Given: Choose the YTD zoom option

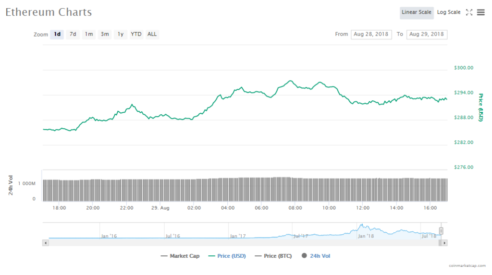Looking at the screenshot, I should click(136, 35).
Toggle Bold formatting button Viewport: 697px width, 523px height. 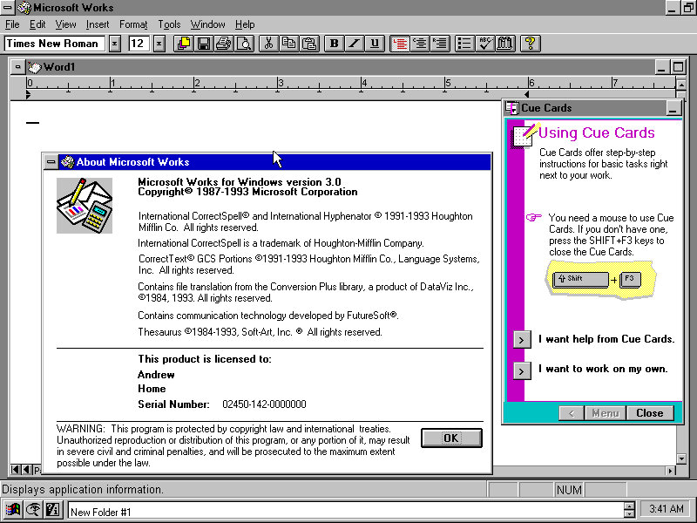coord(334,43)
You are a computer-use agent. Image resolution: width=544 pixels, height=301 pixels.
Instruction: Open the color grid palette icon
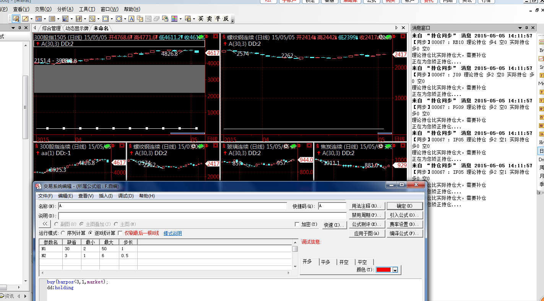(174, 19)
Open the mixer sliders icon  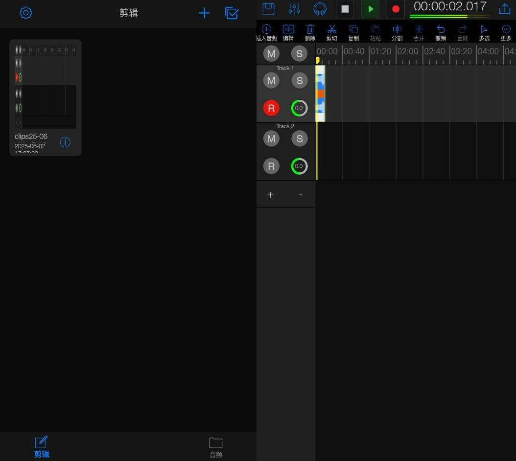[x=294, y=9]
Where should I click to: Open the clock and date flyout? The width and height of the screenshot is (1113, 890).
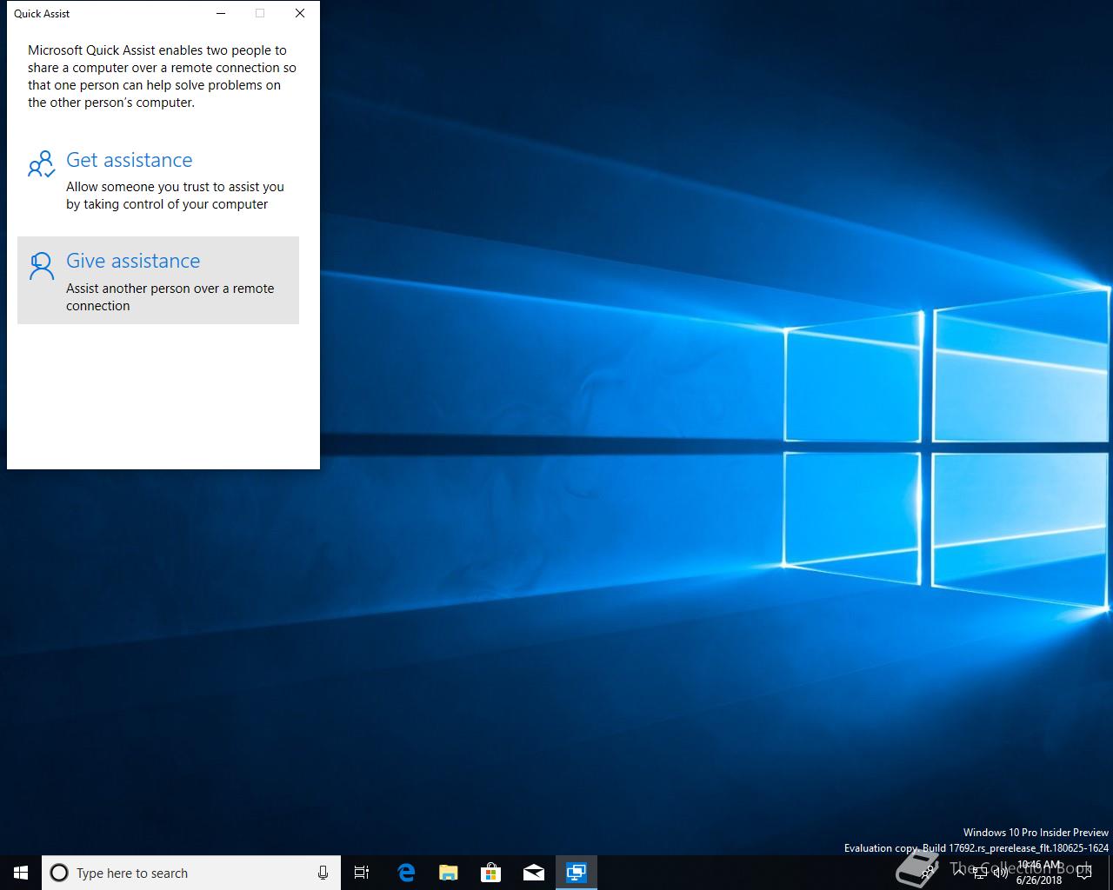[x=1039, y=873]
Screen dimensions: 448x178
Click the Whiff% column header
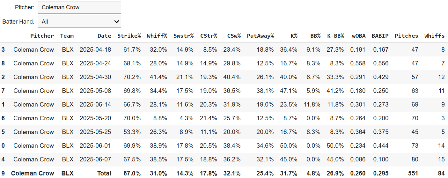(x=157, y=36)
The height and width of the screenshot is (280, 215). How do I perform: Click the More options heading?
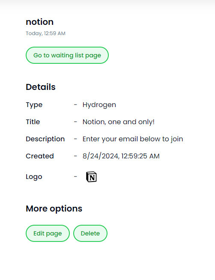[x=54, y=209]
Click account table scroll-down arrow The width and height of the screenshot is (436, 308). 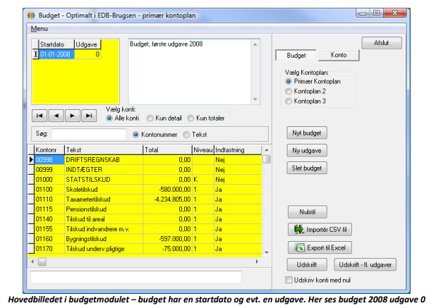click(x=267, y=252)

────────────────

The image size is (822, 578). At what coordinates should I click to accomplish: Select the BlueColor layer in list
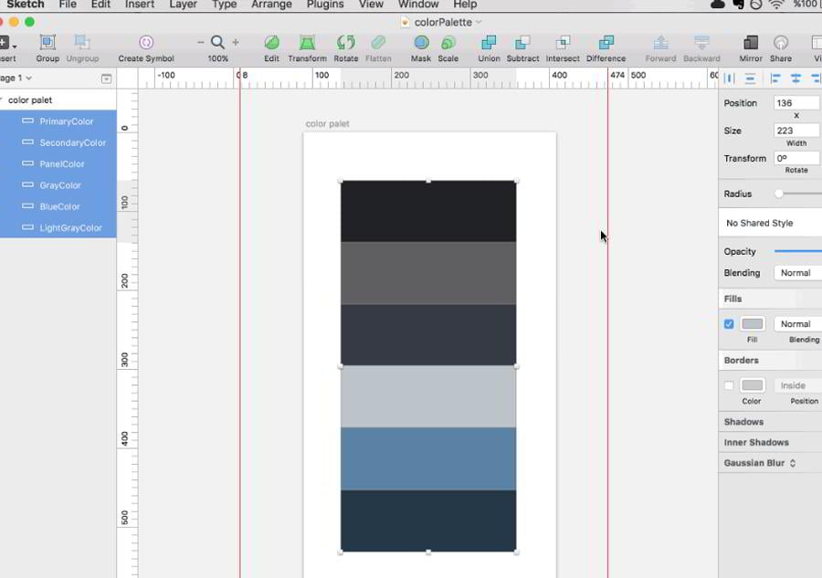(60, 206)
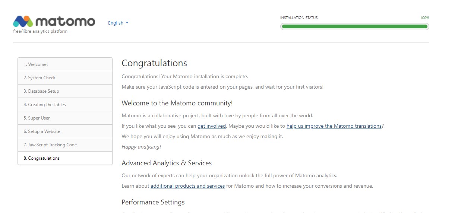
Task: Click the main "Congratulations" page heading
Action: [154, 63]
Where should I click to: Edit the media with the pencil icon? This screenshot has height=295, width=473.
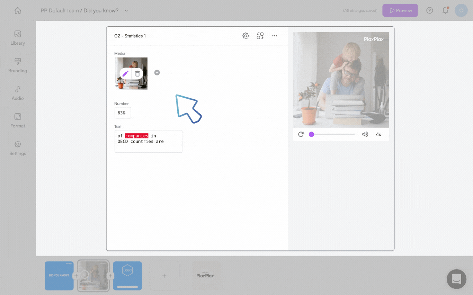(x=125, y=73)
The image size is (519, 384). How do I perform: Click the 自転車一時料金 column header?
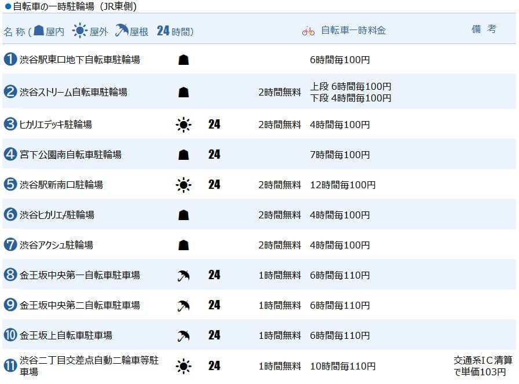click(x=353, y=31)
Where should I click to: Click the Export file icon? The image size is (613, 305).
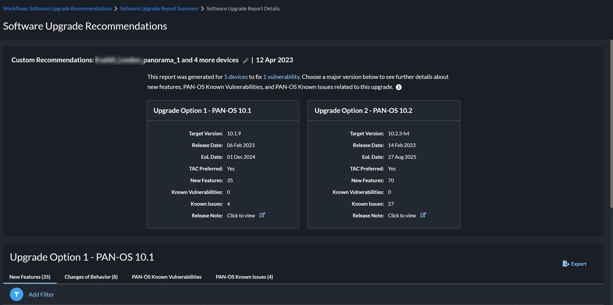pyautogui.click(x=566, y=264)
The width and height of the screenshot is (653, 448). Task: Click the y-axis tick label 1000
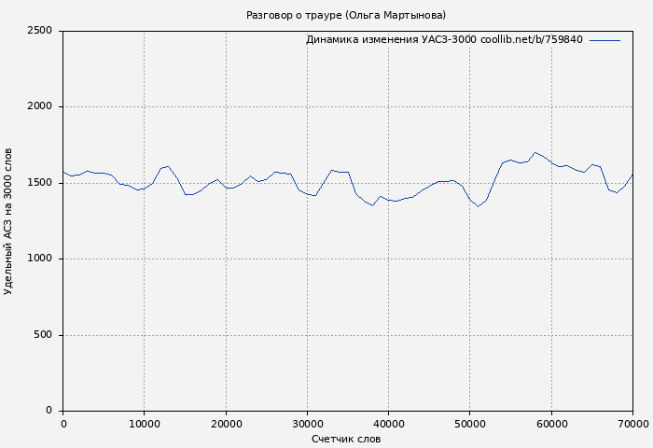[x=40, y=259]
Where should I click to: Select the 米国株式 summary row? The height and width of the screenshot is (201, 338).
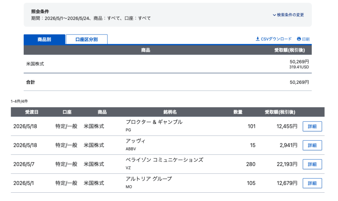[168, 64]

────────────────

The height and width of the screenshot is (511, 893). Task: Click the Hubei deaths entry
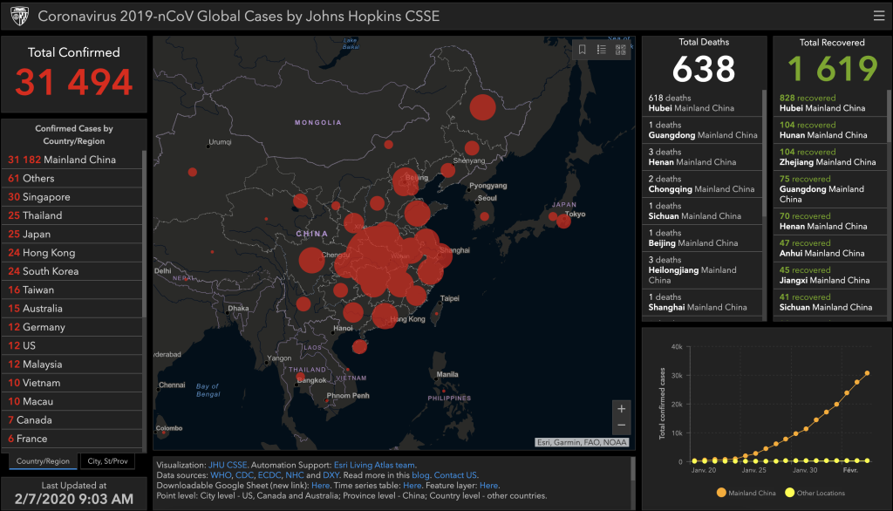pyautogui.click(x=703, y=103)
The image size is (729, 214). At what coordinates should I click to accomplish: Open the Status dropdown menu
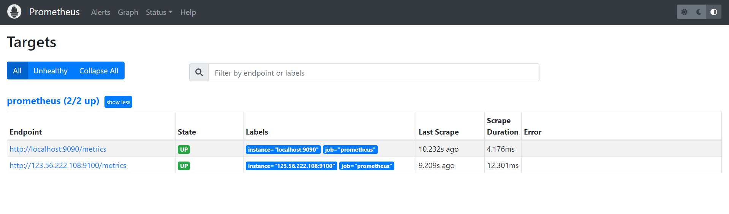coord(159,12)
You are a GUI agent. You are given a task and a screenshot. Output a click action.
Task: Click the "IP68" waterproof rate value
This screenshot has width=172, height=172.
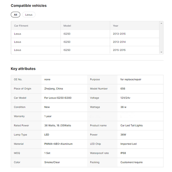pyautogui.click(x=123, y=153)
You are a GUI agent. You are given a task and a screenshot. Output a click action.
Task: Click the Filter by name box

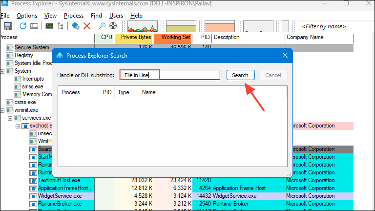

────────────────

# YOUR GOAL:
While skipping the pictures, transcribe the data above from the line showing "The height and width of the screenshot is (511, 893)." through the line showing "Task: Click the Filter by name box", exactly and with both ends.

# SOLUTION TO THE EXERCISE:
The height and width of the screenshot is (511, 893). Task: Click the Hubei deaths entry
pyautogui.click(x=703, y=103)
The image size is (729, 214). At what coordinates should I click to accomplish: Open the Status dropdown menu
coord(159,12)
You are a GUI agent. You are given a task and a screenshot. Output a click action.
Task: Click the "IP68" waterproof rate value
This screenshot has width=172, height=172.
pyautogui.click(x=123, y=153)
You are a GUI agent. You are given a task and a screenshot. Output a click action.
Task: Click the Filter by name box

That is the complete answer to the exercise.